В последний раз повернувшись перед старым овальным зеркалом, Пётр счёл внешний вид вполне сносным. Парадный серый сюртук из камлота, белая сорочка с воротником-стойкой и шёлковый шейный платок, повязанный с лёгкой небрежностью, могли выдать его за столичного франта только лишь тем, кто совершенно не разбирается в столичной моде.
Петя в моде не разбирался, и к собственному гардеробу относился с лёгкой небрежностью. Его скромным нарядам не равняться с лоском городских щеголей.
Для них одежда была лишь отражением собственного статуса в обществе, которое моментально подметит и слегка потёртые обшлаги его сюртука, и начищенные мелом медные пуговицы. Вот только у парня были немного иные приоритеты, нежели тратить финансы на пускание пыли в глаза окружающим.
Довольно ощутимый дискомфорт доставляла лишь плоская бархатная коробочка, находящаяся во внутреннем кармане сюртука, ледяным холодом обжигающая грудь.
Это очень нервировало, поскольку если то, что в ней находится, вырвется на свободу, ремонтом комнаты всё не ограничится. Нужно будет отстраивать поместье. Вот только людям в нем будет уже всё равно.
И Петру именно сегодня нужно было убрать эту гадость из поместья Державиных и доставить заказчику. Такой был уговор, а слово Полозов держал всегда.
– Сегодня твои именины, – проворчал парень отражению, пригладив порядком отросшую густую чёлку, норовившую залезть в глаза. – Так что, тебе придётся раскошелиться на цирюльника.
В конце концов, с сегодняшнего дня ему положено денежное довольствие, как ступившему на прямую дорогу к совершеннолетию. Не очень много, но это существенно упростит ему жизнь.
Настойчивый стук в дверь заставил его едва уловимо поморщиться.
– Петя Захарович? Вы уже встали? Петя Захарович?
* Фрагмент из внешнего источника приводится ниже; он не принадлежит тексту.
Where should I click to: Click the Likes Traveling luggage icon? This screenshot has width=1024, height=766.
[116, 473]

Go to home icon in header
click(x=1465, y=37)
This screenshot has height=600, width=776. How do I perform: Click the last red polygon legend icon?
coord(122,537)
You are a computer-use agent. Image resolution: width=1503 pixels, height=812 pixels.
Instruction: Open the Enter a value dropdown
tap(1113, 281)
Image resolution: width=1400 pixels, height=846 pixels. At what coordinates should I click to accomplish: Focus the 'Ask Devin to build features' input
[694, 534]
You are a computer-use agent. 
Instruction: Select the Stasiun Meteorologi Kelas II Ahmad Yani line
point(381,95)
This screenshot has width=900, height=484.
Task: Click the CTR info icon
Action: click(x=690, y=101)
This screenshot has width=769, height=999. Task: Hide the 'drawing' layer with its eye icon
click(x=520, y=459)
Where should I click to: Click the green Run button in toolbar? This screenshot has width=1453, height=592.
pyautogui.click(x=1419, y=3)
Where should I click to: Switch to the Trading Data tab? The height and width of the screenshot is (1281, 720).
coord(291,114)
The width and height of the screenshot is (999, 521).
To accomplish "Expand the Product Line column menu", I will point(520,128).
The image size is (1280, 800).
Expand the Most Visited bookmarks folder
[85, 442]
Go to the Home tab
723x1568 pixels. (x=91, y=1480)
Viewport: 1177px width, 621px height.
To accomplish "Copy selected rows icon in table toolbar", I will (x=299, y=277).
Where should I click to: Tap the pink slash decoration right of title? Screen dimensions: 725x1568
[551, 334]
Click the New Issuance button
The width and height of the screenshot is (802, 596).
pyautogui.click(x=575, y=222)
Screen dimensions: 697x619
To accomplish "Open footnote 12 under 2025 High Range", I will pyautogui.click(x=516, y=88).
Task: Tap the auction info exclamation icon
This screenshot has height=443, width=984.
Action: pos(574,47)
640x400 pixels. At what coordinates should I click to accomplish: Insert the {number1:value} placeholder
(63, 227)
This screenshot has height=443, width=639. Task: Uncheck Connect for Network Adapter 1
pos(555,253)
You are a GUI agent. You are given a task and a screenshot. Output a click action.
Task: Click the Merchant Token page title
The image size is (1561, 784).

«Одно и тоже! – вздохнул парень. – Петя Захарович… Похоже, с этим уже ничего не сделать. Но сегодня не буду портить себе настроение и осаживать зарвавшуюся девицу. Сегодня у меня другие планы».
Маруся, одна из служанок его дядюшки, была доброй и милой девушкой, при этом являясь эталоном пренебрежения к элементарным правилам приличия. То она ввалится со своей крестьянской непосредственностью к нему в ванную, чтобы: «ну как можно в ледяной воде-то мыться. Захолонете, Петя!». То начнёт при гостях накладывать ему полную тарелку еды, тем самым выставляя его каким-то обжорой. Никакого такта, но этого уже было не исправить.
Да и относились к ней уже скорее, как к члену семьи, чем к обслуге.
Марусе бы давно указали на дверь, не будь она расторопна по работе настолько, насколько бесцеремонна и по-своему наивна. Вот только в поместье Державиных к остальной прислуге тоже относились с уважением из-за дядиных принципов. Парень с удовольствием что-то бы подправил в этом, но, формально, он находился не на своей территории.
Последней её выходкой был ночной визит к юноше в комнату, где Маруся с недвусмысленными намёками и грацией парового локомотива вознамерилась сделать из него мужчину, видимо считая, что для парня это будет новый опыт.
Пётр до сих пор не мог досконально вспомнить, что он, ошарашенный этой святой простотой, смог ей наплести, чтобы выставить, наконец, Марусю из своей комнаты, но, с помощью каких-то небесных сил, ему это удалось.
Не то, чтобы он трусливо шарахался от противоположного пола, или что-то во внешности Маруси его смущало – нет. Наоборот, она была миленькая, и подобные случаи в обществе повсеместно практиковались с молчаливого одобрения родителей взрослеющих юношей. На это смотрели сквозь пальцы, если вовсе не одобряли.
Вот только спать с собственной служанкой, а тем более с Марусей, Пётр считал совершенно лишним. А проблемы на данном этапе жизни, ещё, как минимум, пару лет, ему были абсолютно не нужны.